Parmi les pistes à explorer pour trouver un poste, outre l’agence pour l’emploi du pays concerné, on peut citer les sites Internet spécialisés dans l’emploi international, les chambres de commerce, les revues professionnelles et instances représentatives des pharmaciens dans le pays d’accueil,les associations d’expatriés…, sans oublier d’activer, le plus en amont possible, des contacts sur place. Le Pôle emploi international, qui dispose également d’offres, est un interlocuteur utile pour préparer sa candidature en fonction des normes du pays ciblé.

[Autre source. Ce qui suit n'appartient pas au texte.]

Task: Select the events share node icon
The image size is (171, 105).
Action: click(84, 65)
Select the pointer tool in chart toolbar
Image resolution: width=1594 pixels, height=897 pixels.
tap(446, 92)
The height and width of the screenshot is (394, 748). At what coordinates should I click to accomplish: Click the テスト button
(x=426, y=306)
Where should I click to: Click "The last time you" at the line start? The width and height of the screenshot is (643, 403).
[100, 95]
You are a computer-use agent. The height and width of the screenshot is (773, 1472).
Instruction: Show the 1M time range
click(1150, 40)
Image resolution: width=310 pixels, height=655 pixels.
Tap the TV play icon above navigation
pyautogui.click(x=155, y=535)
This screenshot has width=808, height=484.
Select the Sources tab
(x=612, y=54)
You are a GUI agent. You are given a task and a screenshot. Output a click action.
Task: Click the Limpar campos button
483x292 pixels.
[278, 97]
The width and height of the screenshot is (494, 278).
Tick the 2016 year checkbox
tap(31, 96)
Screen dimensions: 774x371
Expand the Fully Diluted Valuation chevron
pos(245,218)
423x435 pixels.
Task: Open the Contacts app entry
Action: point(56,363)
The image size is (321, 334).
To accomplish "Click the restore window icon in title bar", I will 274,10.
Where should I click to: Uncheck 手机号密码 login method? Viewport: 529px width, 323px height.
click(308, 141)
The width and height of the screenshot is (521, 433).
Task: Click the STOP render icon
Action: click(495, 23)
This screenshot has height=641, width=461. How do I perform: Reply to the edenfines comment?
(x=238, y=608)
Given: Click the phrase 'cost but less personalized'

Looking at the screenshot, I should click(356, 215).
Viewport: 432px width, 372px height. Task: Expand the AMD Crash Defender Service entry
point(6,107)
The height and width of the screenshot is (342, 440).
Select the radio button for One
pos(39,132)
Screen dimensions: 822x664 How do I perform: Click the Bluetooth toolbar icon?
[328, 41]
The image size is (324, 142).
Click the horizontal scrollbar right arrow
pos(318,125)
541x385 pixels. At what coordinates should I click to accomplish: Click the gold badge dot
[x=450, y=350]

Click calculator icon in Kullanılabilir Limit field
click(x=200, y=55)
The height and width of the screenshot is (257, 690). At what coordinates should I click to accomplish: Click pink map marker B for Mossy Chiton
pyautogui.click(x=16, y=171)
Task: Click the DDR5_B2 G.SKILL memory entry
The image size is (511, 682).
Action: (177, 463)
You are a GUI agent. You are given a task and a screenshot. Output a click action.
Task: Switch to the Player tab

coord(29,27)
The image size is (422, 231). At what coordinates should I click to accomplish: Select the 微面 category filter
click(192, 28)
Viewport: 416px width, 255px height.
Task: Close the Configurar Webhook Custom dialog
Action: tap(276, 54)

En dehors de l’Europe et du Québec, « il n’existe pas de reconnaissance automatique des qualifications professionnelles. Les processus conduisant à l’autorisation d’exercer diffèrent d’un pays à l’autre, c’est pourquoi il faut s’adresser directement à l’autorité compétente du pays d’accueil », indique-t-on à l’Ordre. A titre d’exemple, en Israël, le candidat doit passer un examen d’équivalence en hébreu qui ouvre droit à l’obtention d’un permis de travail temporaire, sachant qu’il existe un programme spécifique d’accompagnement des pharmaciens français.